Biodiversidade

O canto (quase) inaudível de um beija-flor

Imagem: sergio costa Beija-flor-preto, que emite vocalizações mais agudas do que outras aves conseguem ouvirImagem: sergio costa

Comum em áreas montanhosas da Mata Atlântica brasileira, no Uruguai e na Argentina, o beija-flor-preto (Florisuga fusca) tem uma peculiaridade instigante: seu canto muito agudo atinge frequências que superam em muito a voz de soprano (a mais aguda do ser humano) e é inaudível para outras espécies de aves. Quarenta e oito espécies de aves com perfil auditivo bem caracterizado são surdas ao canto de um Florisuga fusca.
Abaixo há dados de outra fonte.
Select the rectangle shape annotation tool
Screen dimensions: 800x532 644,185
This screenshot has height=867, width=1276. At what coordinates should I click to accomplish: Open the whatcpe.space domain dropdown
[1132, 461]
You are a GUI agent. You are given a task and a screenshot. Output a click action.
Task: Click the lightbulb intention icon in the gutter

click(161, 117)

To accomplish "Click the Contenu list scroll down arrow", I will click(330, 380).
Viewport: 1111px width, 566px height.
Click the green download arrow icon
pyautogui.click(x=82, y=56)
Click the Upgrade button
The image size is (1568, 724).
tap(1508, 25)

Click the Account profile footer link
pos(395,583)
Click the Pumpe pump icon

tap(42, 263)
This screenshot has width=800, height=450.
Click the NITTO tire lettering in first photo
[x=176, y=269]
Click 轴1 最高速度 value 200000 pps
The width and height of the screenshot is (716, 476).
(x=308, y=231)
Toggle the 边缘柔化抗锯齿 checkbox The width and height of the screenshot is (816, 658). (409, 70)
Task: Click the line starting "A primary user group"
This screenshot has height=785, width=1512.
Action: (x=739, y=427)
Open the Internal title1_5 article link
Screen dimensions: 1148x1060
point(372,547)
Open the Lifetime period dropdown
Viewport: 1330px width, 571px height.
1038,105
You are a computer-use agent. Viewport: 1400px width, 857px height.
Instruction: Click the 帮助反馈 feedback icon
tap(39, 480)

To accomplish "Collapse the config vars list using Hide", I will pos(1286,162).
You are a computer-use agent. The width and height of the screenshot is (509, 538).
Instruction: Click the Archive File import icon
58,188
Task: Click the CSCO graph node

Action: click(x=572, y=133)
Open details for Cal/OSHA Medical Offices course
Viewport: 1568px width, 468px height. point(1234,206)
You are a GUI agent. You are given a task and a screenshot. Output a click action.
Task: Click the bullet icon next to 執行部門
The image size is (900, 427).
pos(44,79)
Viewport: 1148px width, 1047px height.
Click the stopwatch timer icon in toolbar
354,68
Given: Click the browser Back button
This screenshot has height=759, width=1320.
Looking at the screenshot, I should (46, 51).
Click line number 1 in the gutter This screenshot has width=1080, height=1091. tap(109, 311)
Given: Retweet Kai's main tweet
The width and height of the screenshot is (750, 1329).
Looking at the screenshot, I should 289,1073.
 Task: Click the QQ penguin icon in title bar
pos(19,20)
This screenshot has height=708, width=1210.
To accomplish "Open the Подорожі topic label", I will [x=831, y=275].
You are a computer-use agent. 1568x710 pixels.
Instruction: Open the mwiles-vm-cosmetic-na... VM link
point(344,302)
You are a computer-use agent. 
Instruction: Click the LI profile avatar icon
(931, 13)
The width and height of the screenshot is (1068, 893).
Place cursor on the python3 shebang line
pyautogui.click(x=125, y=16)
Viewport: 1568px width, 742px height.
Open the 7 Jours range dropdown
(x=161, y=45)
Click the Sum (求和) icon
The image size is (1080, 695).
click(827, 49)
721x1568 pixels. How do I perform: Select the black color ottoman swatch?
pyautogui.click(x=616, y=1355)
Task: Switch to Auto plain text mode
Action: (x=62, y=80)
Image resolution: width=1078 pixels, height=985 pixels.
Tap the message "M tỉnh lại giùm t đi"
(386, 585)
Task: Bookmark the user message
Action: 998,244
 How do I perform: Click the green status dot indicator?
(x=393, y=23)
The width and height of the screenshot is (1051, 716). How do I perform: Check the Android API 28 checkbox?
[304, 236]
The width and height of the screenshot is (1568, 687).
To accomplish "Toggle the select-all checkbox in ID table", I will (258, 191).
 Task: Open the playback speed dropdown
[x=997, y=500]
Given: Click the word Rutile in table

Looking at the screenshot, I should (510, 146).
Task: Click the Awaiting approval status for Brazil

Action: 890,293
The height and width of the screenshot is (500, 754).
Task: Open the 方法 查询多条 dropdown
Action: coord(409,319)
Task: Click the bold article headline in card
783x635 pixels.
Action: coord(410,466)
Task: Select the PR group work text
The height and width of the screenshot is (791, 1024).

Elas ouvem bem sons agudos na faixa de 6 mil a 7 mil hertz (Hz), enquanto o canto principal do beija-flor-preto é formado por três sílabas brevíssimas, com 6 centésimos de segundo cada uma, emitidas na frequência de 10 mil a 14 mil Hz, já próximo do limite auditivo humano. Havia relatos esporádicos de pesquisadores que observaram o beija-flor-preto produzir sons muito agudos ou fazer com as mandíbulas movimentos típicos de vocalização sem aparentemente produzir som. O grupo do neurobiólogo brasileiro Cláudio Vianna de Mello, professor da Universidade de Saúde e Ciência de Oregon, nos Estados Unidos, caracterizou o canto do Florisuga fusca a partir de 887 registros sonoros de cerca de 50 exemplares das matas do município de Santa Teresa, no Espírito Santo, conhecida como terra dos colibris, pela abundância dessas aves e por ser o local de nascimento do engenheiro-agrônomo Augusto Ruschi (1915-1986), estudioso de beija-flores e orquídeas. Em 97% dos casos, o canto do beija-flor-preto consistia de três sílabas curtas. As aves em geral as emitiam durante o voo, em interações com outros exemplares da mesma espécie que estavam próximos a uma fonte de alimento (Current Biology, 5 de março). Segundo os pesquisadores, a frequência dessas vocalizações é superior à faixa auditiva já registrada para qualquer espécie de ave, inclusive as com boa audição como as corujas. “Também registramos elementos harmônicos na faixa do ultrassom”, conta Mello. Ele e seu grupo ainda não sabem por que essa espécie se tornou capaz de produzir vocalizações tão agudas. “Talvez funcionem como um canal de comunicação privado”, diz. Isso só deve ocorrer se o beija-flor-preto apresentar audição especializada em sons muito agudos. “Caso eles não tenham essa sensibilidade auditiva, essas vocalizações podem ter outras funções. Ambos os cenários são fascinantes.”